ЧТО НУЖНО СДЕЛАТЬ
Перепишите слово в слово кусок статьи о Леоне Фелипе между «León FelipeЛеон Фелипе» и «бесконечно печальный рэп.», включая оба этих места.

ТЕКСТ ДЛЯ ЧТЕНИЯ
Алексей Евсеев (jewsejka) wrote in ru_bykov,
Алексей Евсеев
jewsejka
ru_bykov

Category:

Дмитрий Быков // «Дилетант», №12, декабрь 2019 года

«В каждом заборе должна быть дырка» ©

León FelipeЛеон Фелипе

1

Большую часть этого текста будет составлять стихотворение его главного героя. Оно, во-первых, автобиографическое, он в нём всё, что надо, про себя сказал, и лучше этого никто не сделает. А во-вторых, я его сам перевёл и публикую впервые, так что имею некоторое право включить в статью, подписанную моим именем. Перевёл я его, когда мне в Испании предложили рассказать о своём любимом местном поэте для русскоязычной аудитории, а переводы, которые имелись, меня не вполне устраивали. Пересказывать Фелипе русским классическим стихом показалось мне непозволительной вольностью, а внутренние рифмы у него есть, и стихи его, полные музыкальных повторов, не противятся умеренному привнесению русского рифмованного стиха; они и по-испански звучат как бесконечно печальный рэп.

Правильней всего было бы как-то распределить это стихотворение по статье, отбив стихами каждую её прозаическую часть,— но это значило бы пожертвовать ради композиционного эффекта отличным стихотворением Фелипе, хотя бы и в моей версии, несколько более рифмованным, чем оригинал (но там больше ассонансов). А я не хочу его дробить, так что читайте целиком: длинные стихи у него редкость, обычно всё коротко, как всхлип.

Называется «Как жаль».

О как жаль,
Что не спеть мне в духе моей эпохи,
И не потому, что духи эпохи плохи,
А потому, что любая гадина воспевает сегодня Родину,
Даже если Родина у неё — океанская впадина.
Воспевает Родину, словно преданность грозному богу Одину,
А я не могу воспеть мою Родину, она у меня украдена.
Мне не спеть, какая она громадина,
Как сладка её виноградина, боевита её армадина,
Как прекрасен дух её спален, героический вид развалин,—
Так что этот соблазн для меня уже больше не актуален.

Как мне жаль,
Что мне не воспеть её трагическую историю,
Чтоб на горние чувства настроить аудиторию,
Потому что история подобна ангелу падшему,
Потому что всегда идёт от плохого к худшему,
Потому что любая сказка лжива и вкрадчива,
В ней всегда уживается с важным всякая всячина,
А моя история безысходна, как зуботычина,
И вдобавок, как я сказал, мною она утрачена.
Вообще иногда мне кажется, что сколько я ни терпи,
Какого гражданства я себе ни купи,
Какое море глаз моих ни слепи,
Я на самом деле родился в глухой степи,
Которая много пустей и грознее, чем даже моё изгнание,
И навеки уйду в эту степь позднее,
А лучше ранее.

ЗАПИСИ НАБОРА ДАННЫХ
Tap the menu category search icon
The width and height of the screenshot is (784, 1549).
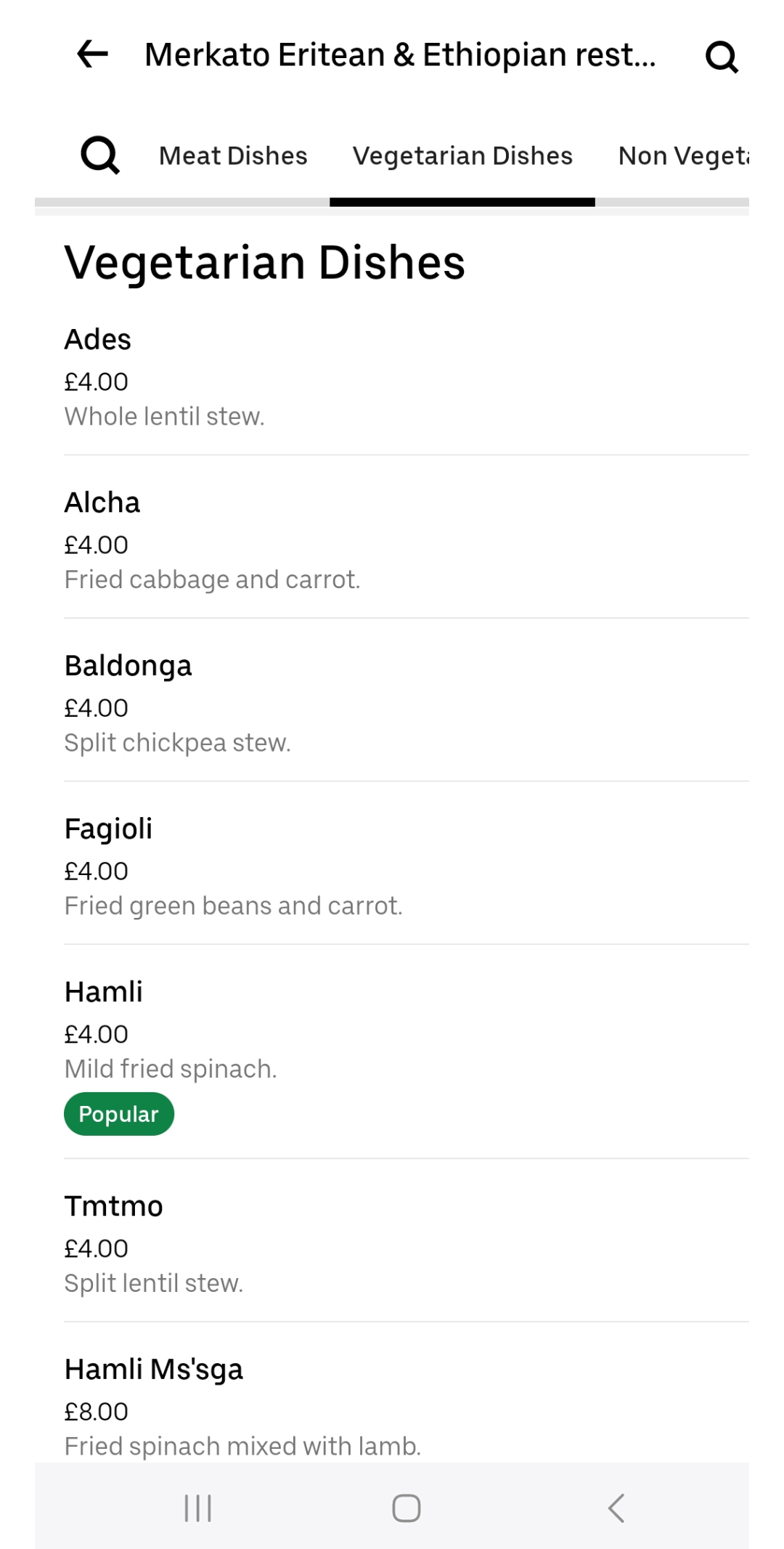click(x=100, y=155)
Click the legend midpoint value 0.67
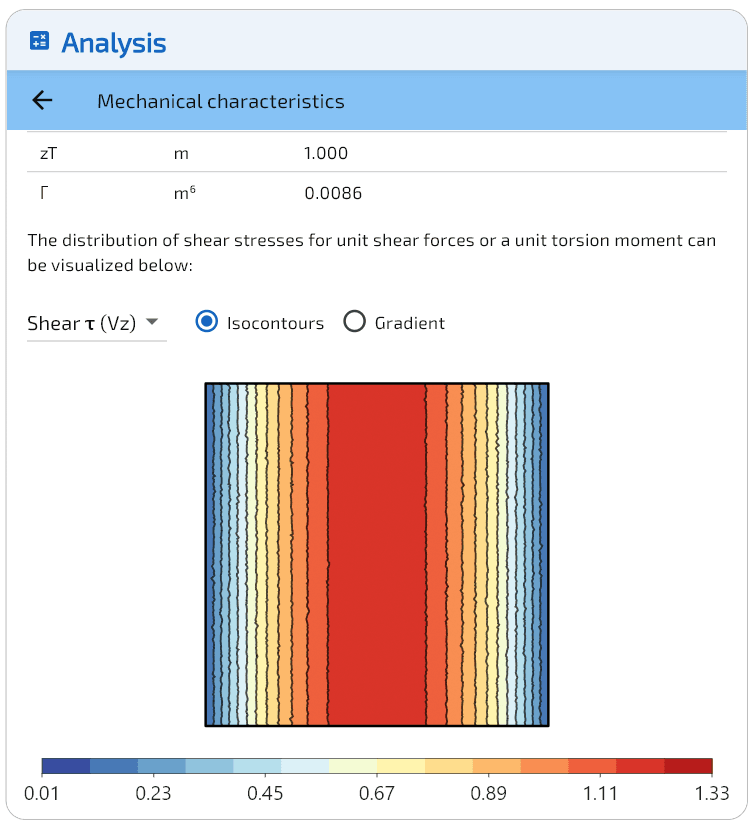753x828 pixels. pyautogui.click(x=377, y=793)
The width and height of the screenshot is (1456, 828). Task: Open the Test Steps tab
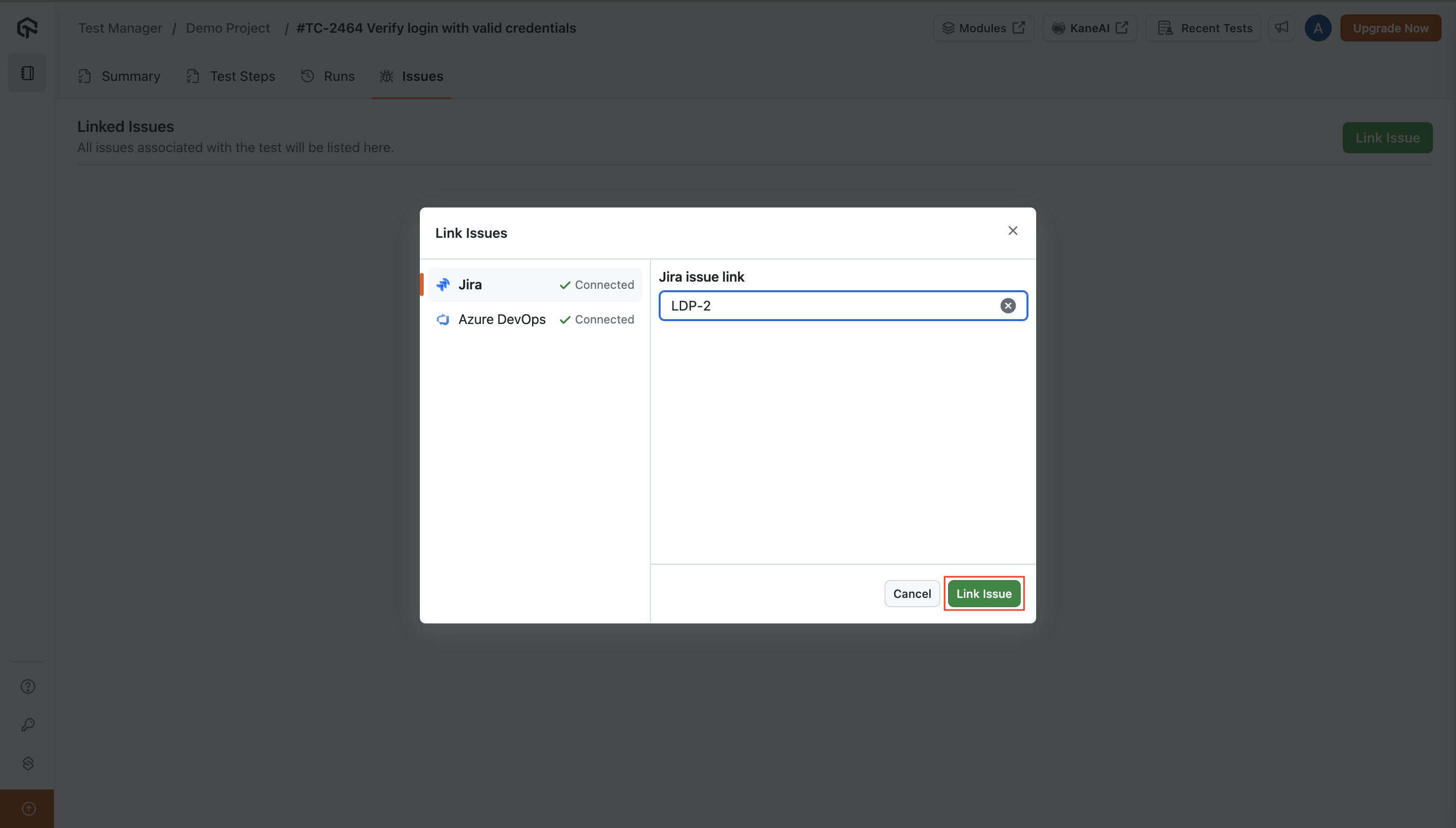pyautogui.click(x=242, y=76)
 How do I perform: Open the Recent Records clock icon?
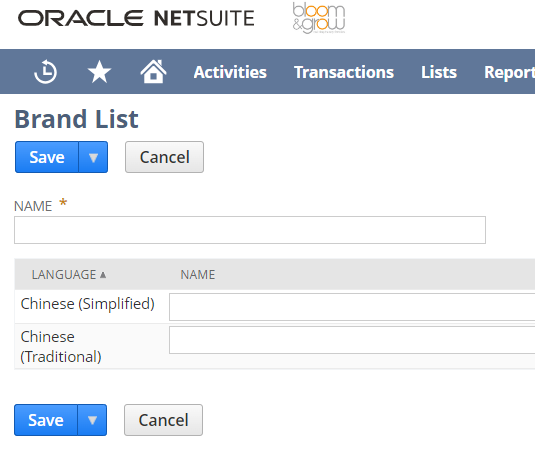(45, 72)
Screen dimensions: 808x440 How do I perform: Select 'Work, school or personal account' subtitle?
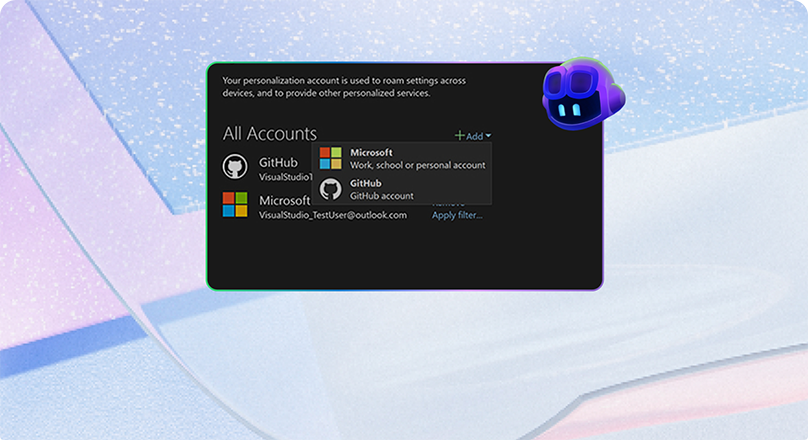coord(417,165)
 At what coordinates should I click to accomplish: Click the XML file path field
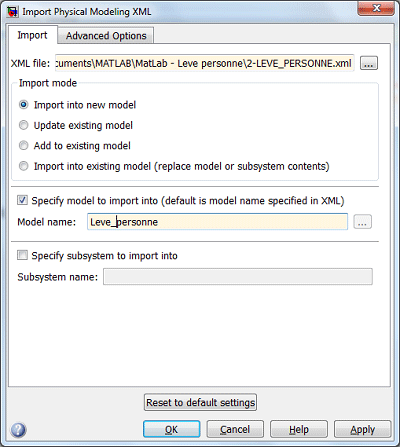205,63
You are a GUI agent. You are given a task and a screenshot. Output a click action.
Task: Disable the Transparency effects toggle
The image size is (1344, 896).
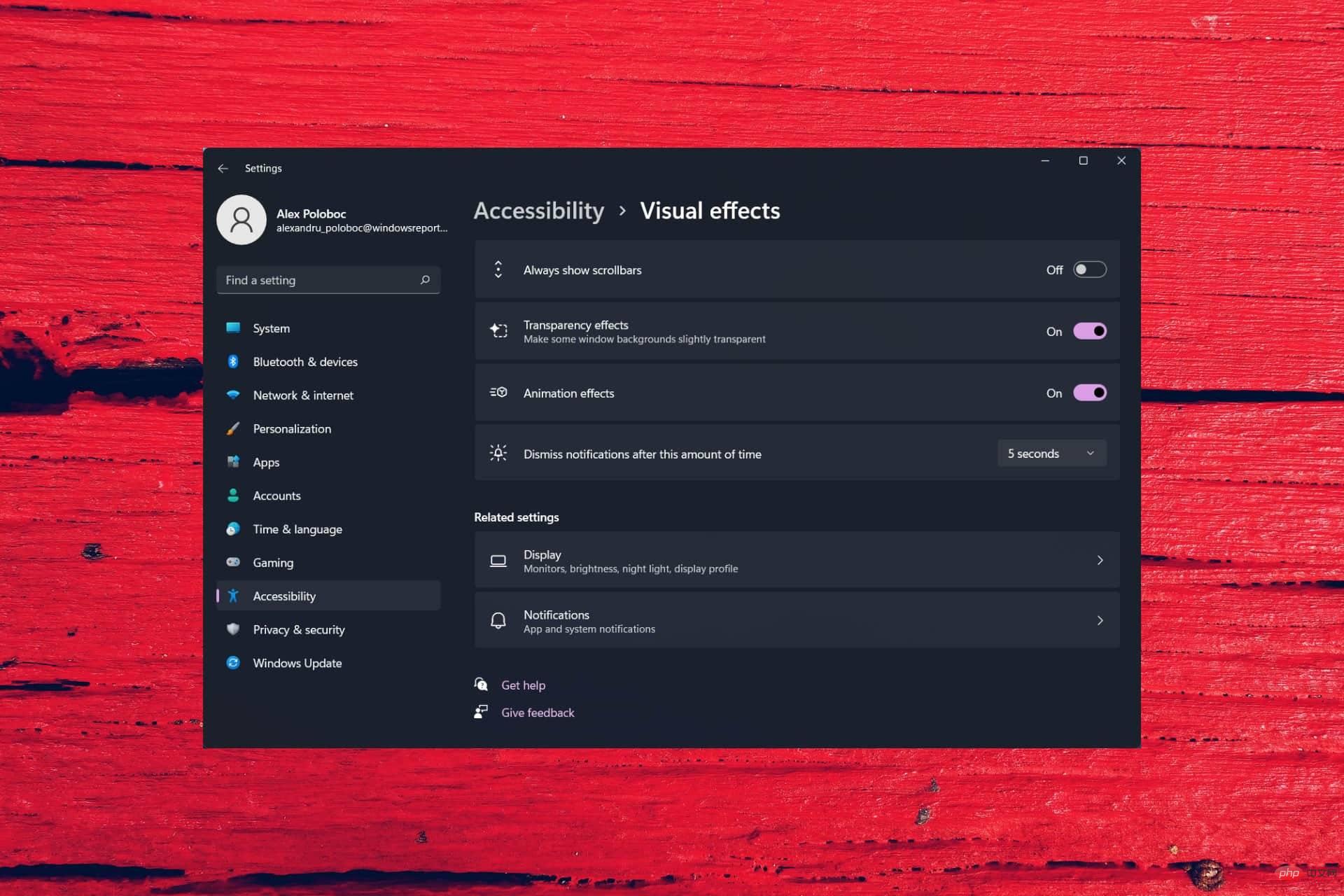click(1089, 331)
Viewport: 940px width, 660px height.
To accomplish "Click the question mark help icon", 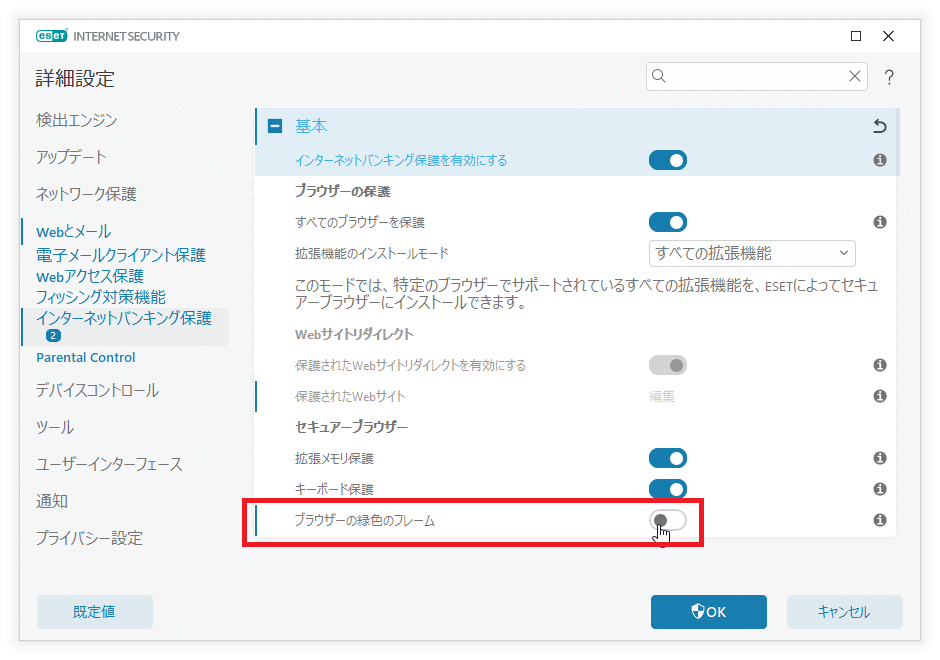I will tap(888, 77).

РЕЗУЛЬТАТ
León FelipeЛеон Фелипе

1

Большую часть этого текста будет составлять стихотворение его главного героя. Оно, во-первых, автобиографическое, он в нём всё, что надо, про себя сказал, и лучше этого никто не сделает. А во-вторых, я его сам перевёл и публикую впервые, так что имею некоторое право включить в статью, подписанную моим именем. Перевёл я его, когда мне в Испании предложили рассказать о своём любимом местном поэте для русскоязычной аудитории, а переводы, которые имелись, меня не вполне устраивали. Пересказывать Фелипе русским классическим стихом показалось мне непозволительной вольностью, а внутренние рифмы у него есть, и стихи его, полные музыкальных повторов, не противятся умеренному привнесению русского рифмованного стиха; они и по-испански звучат как бесконечно печальный рэп.